Отрывок.
Читателей у меня было раз-два и обчелся. Могу припомнить с точностью: я пригласила к себе восемь человек; девятый явился незваный, почти против моей воли. Он не был предателем и не побежал в Большой Дом докладывать.
Но он был болтлив. Он рассказал кому-то об интересной новинке, а кто-то еще кому-то, и в конце 40-го года новость, в искаженном виде, "по цепочке" проникла туда; там стало известно, что у меня хранится некий "документ о тридцать седьмом" - как именовал "Софью Петровну" следователь, вызывавший на допросы далеких и близких.
Я до сих пор не постигаю, почему, прослышав о моей повести, меня сразу же не арестовали и не убили. А начали вести предварительное расследование. Это было веяние нового времени: в тридцать седьмом для ареста никаких документов не требовалось.

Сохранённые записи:

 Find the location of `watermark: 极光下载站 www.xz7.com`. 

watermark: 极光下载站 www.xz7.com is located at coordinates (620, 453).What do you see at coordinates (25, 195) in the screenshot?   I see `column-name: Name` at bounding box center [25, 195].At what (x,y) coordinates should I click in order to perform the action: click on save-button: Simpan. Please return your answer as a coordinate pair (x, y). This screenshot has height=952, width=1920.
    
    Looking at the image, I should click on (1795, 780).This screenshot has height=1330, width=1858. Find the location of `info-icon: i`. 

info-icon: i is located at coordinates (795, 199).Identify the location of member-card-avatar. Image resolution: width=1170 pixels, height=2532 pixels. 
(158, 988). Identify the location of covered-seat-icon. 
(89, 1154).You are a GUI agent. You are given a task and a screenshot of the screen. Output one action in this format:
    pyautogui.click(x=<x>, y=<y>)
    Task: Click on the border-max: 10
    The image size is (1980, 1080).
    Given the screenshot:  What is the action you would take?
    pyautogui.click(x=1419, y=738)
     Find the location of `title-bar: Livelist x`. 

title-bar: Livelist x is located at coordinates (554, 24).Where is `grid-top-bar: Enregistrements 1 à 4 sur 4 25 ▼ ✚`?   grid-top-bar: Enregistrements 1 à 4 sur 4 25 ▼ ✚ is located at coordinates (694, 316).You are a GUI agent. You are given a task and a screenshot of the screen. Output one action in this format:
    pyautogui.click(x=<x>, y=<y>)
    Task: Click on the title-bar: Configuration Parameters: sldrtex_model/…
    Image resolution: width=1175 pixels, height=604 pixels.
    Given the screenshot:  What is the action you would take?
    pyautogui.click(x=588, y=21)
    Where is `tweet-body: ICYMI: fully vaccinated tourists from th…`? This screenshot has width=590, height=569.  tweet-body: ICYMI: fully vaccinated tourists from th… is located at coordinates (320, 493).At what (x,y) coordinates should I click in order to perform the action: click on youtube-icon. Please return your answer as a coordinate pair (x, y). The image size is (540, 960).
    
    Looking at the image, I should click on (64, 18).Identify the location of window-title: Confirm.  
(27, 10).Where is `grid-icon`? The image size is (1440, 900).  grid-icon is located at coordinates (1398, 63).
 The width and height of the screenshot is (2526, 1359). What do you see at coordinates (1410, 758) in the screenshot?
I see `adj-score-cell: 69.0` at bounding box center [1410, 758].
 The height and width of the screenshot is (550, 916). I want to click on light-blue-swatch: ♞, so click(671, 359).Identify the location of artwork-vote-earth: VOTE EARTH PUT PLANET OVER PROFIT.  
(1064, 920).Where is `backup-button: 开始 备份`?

Задание 1. Верните без изменений часть отрывка о повести «Софья Петровна»: начните со слов «Читателей у меня» и остановитесь после слов «далеких и близких.».
Задание 2. Напишите продолжение отрывка о повести «Софья Петровна», начиная сразу после его последнего предложения.

Поле ответа 1.
Читателей у меня было раз-два и обчелся. Могу припомнить с точностью: я пригласила к себе восемь человек; девятый явился незваный, почти против моей воли. Он не был предателем и не побежал в Большой Дом докладывать.
Но он был болтлив. Он рассказал кому-то об интересной новинке, а кто-то еще кому-то, и в конце 40-го года новость, в искаженном виде, "по цепочке" проникла туда; там стало известно, что у меня хранится некий "документ о тридцать седьмом" - как именовал "Софью Петровну" следователь, вызывавший на допросы далеких и близких.

Поле ответа 2.
Разумеется, дома у себя "Софью Петровну" я не хранила. Прочитав повесть друзьям, я отдала свой единственный экземпляр - школьную тетрадь, с перенумерованными Люшей страницами - Исидору Моисеевичу Гликину.
Настойчивые поиски "документа о тридцать седьмом" начались так.
Однажды утром к нам на квартиру явился милицейский чин: Иду срочно вызывали в милицию. Там в это время шел обмен паспортов, и мы обе решили, что вызывают ее по этому поводу.
Однако она вернулась только через сутки, полуобезумевшая.
Оказалось, из милиции ее срочно переправили в Большой Дом и допрашивали 6 часов подряд.
Речь шла обо мне и о моих друзьях. Кто у меня бывает? О чем говорим? Громко говорим или шепотом? Какие и где я храню документы?
Плача, Ида рассказала мне, что следователь дал ей кличку "Петрова" и на прощание распорядился:
- Отведешь, Петрова, во вторник девочку в школу и на обратном пути встретишься со мной у трамвайной остановки. Доложишь, кто был у твоей хозяйки в последние дни.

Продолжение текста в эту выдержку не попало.